==== GIVEN PASSAGE ====
But amid the celebrations over Brother André's canonization — which took place this month in Rome — another issue looms. The police have opened an investigation into accusations of widespread sexual abuse of students at the Collège Notre Dame decades after Brother André worked there. These, to a large degree, have been advanced by a former member of the Congregation of Holy Cross, the order to which Brother André belonged and that controls the University of Notre Dame in Indiana.

The order has said it will cooperate with the police investigation. Officials have apologized for acts they said "should never have occurred" and have said the congregation "will bear the responsibility of indemnifying all victims concerned."

Just before the canonization in Rome, Jean-Claude Cardinal Turcotte, the archbishop of Montreal, paid Brother André what might be the ultimate compliment in Quebec. Rather than compare him to a religious or historical figure, Cardinal Turcotte turned to the province's greatest hockey hero. Brother André, he told Le Devoir, a Montreal paper, is "the Maurice Richard of religion."

The youngest of 10 children from a poor family, Alfred Bessette, as he was originally known, was an orphan at 12. Somewhat unhealthy and poorly educated, he became a brother with the Holy Cross congregation in 1870 and was given the lowly position of porter at Collège Notre Dame.
==== SOURCE INFORMATION ====
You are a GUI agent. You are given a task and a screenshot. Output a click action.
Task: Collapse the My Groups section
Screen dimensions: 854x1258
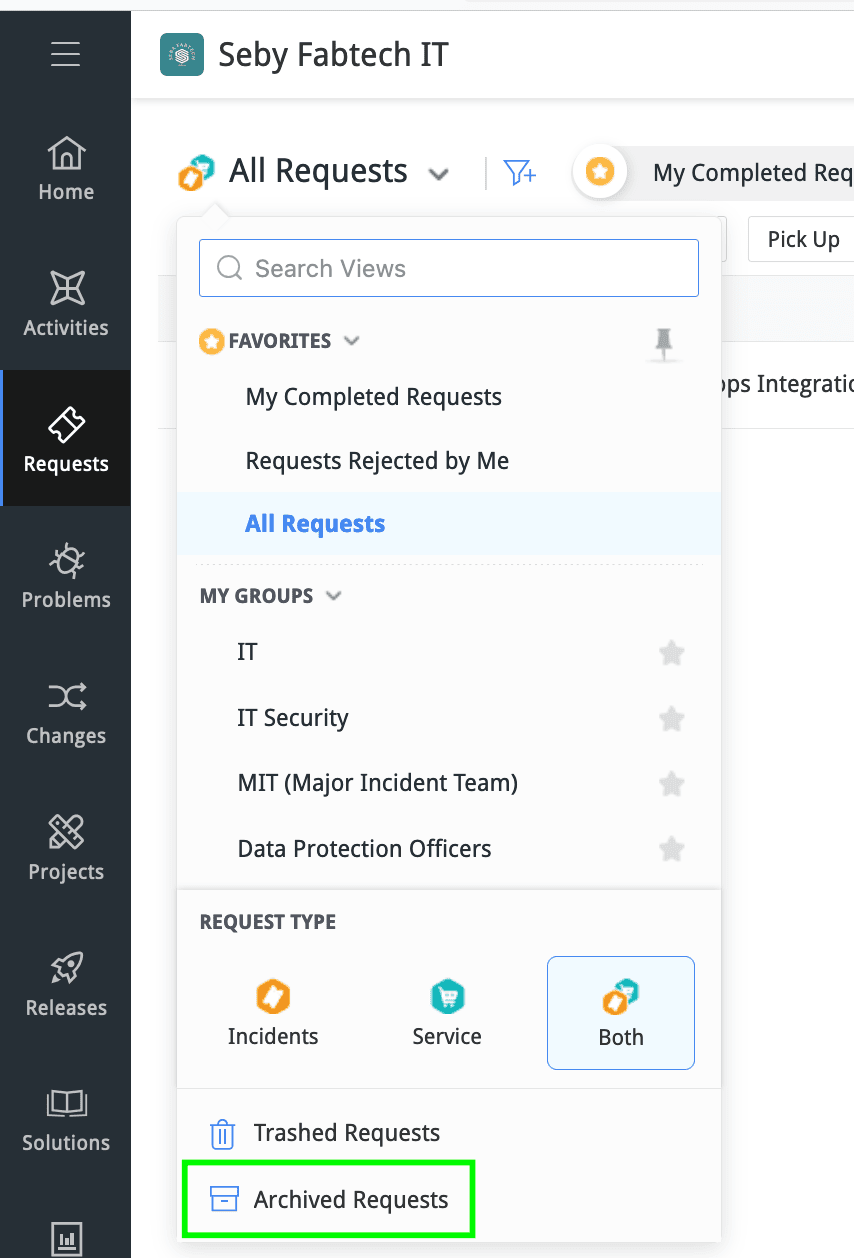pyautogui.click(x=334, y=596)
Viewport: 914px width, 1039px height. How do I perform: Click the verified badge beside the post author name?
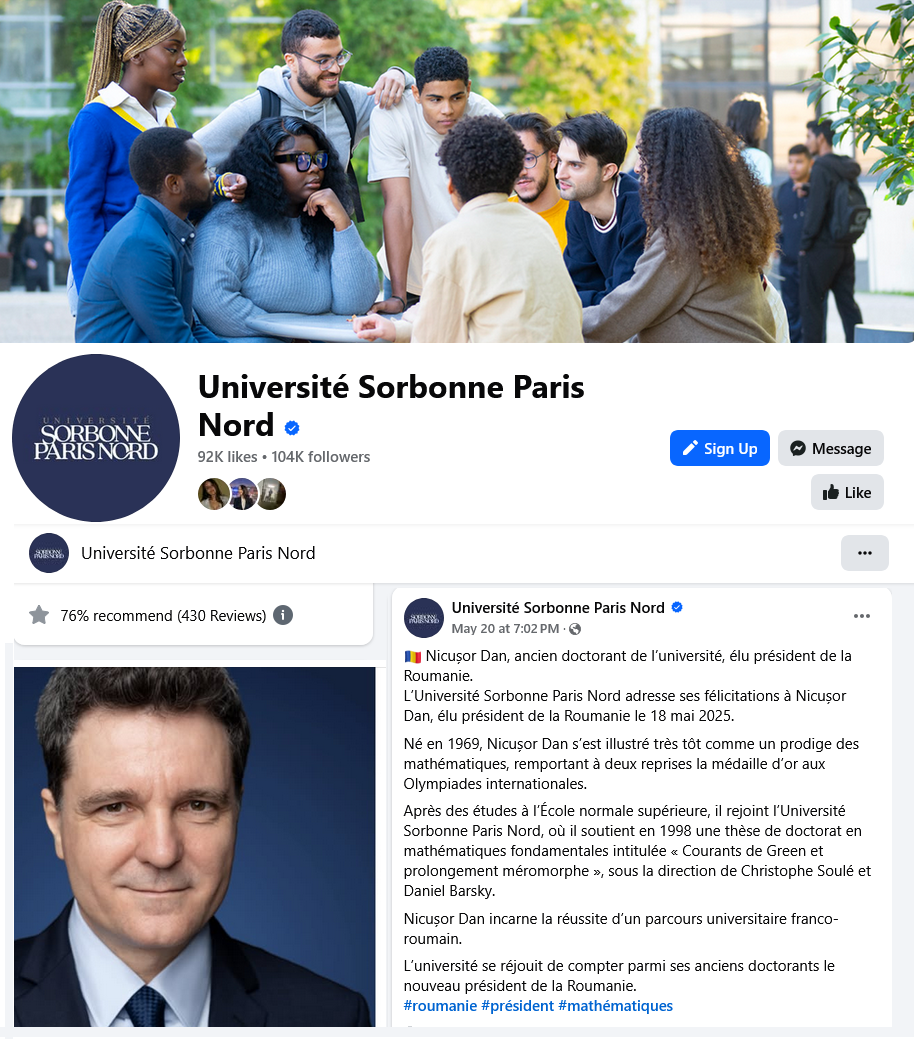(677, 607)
====
▶ PROBLEM SET:
**1)** In the passage on Brother André, what position was he given at Collège Notre Dame when he joined the Holy Cross congregation?
**2)** Carry on the passage on Brother André from its last sentence.

▶ RESPONSES BY ITEM NUMBER:
**1)** He was given the lowly position of porter.

**2)**
Over time, he developed a reputation as someone who was open to speaking with the poor. People who were ill claimed that meeting with Brother André brought a cure, a suggestion he always rejected.

He often met the afflicted at a streetcar station by the school. But as their numbers grew, he used their donations to build a chapel, or oratory, to St. Joseph on a hillside opposite the school.

The tiny chapel grew into an immense basilica that took 30 years to complete and that still dominates the city's western skyline. Newspaper accounts in 1937 estimated that one million mourners passed by Brother André's coffin.

By some accounts, 125,000 medical miracles have been attributed to Brother André. But Donald L. Boisvert, a professor of religion at Concordia University in Montreal, said that whether or not any of them actually occurred was almost beside the point.

"He provided people with a listening ear and was also able to offer them some medical hope at a cheap price when there was no medical care for many," he said.

The attention now focused on Brother André renewed calls for a police investigation into the abuse accusations, which were first detailed almost two years ago by The Gazette, Montreal's English-language newspaper. The source for many accusations was Wilson Kennedy, the order's former provincial steward for the Province of Canada, a position similar to that of chief financial officer.

After 21 years with the order, Mr. Kennedy resigned in 2006, dismayed by what he called its lack of effective action against members who sexually abused minors and its loss of focus on the needs of the poor.

Before leaving, Mr. Kennedy asked a lawyer who represented the congregation for 24 years to document incidents that might leave it open to lawsuits. The resulting nine-page letter lays out several cases of abuse of minors. One man, according to the letter, was secretly paid about $245,000 after being abused by three brothers when he was a student at Notre Dame. Another brother who, according to the lawyer, was "rarely involved with minors" was known to "give away bronzed giant medals of Brother André in exchange for sex."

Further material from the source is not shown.